Bearish Engulfing

Bearish Engulfing for NT8

The bearish engulfing pattern is a two bar reversal pattern where the first bar is an up-close or a doji bar. The second bar is a large body down-close, closing below the body low of the prior candle. The candle wicks are not considered for this pattern.

What is a Bearish Engulfing Pattern

As the name implies, the first candle’s body is engulfed by the second. However, the pattern should not be interpreted simply as bullish price action followed by bearish rejection. In order for the bearish engulfing pattern to form, the price must open at or above the close of the prior bar. If that is not the case, the bearish candle would not meet the “engulfing” requirement.

To determine the large body requirement, a minimum threshold has to be met. This is done by making a comparison to the average bar size found in the reference period. The minimum large body threshold, as well as the reference period used to establish the average, are adjustable.

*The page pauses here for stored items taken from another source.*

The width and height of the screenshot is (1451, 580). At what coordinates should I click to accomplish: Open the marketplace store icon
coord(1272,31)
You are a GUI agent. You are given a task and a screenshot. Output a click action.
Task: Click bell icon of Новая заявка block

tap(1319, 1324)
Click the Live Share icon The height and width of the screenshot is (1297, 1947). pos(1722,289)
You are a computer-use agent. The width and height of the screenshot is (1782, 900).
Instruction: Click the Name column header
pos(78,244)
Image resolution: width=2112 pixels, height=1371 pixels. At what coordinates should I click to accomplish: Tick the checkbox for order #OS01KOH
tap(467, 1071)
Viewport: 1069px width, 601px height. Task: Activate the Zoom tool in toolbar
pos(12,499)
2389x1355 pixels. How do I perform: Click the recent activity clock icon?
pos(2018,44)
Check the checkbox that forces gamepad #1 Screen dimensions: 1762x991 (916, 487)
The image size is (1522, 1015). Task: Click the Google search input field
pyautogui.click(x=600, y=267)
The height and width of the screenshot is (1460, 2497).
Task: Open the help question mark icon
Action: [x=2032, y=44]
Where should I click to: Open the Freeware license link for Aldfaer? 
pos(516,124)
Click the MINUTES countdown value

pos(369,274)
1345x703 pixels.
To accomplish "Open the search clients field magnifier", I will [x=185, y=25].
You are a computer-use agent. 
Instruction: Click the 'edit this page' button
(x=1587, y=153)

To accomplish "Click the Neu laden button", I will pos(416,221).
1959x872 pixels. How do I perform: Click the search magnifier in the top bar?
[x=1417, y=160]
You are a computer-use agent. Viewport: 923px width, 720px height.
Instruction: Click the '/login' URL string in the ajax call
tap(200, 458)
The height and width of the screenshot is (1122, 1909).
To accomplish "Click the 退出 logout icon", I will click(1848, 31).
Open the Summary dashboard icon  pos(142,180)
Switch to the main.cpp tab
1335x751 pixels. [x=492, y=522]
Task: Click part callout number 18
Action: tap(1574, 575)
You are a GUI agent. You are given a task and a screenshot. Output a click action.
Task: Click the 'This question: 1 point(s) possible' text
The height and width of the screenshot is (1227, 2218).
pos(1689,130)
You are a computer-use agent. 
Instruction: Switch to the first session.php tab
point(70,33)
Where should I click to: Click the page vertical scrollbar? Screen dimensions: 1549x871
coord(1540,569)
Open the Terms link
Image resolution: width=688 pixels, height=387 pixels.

When identified as a reversal, the pattern will occur during a minor bearish swing trend. The trend bias specifications are user selectable via the indicator dialogue box, as per the deviation type and multiplier settings. The bullish equivalent to this pattern is the Bullish Engulfing.

As with other reversal setups, the statistical probability may improve when combined with trend analysis or momentum oscillators. More information on combining other technical indicators with candlestick patterns available here.

Other bearish candlestick patterns

Other bearish candlestick patterns include the bearish belthold, bearish harami, bearish harami cross, black marubozu, dark cloud cover, shooting star, gravestone doji, hanging man, evening star, evening doji star, long black candle, tweezers top, three black crows and the falling three methods.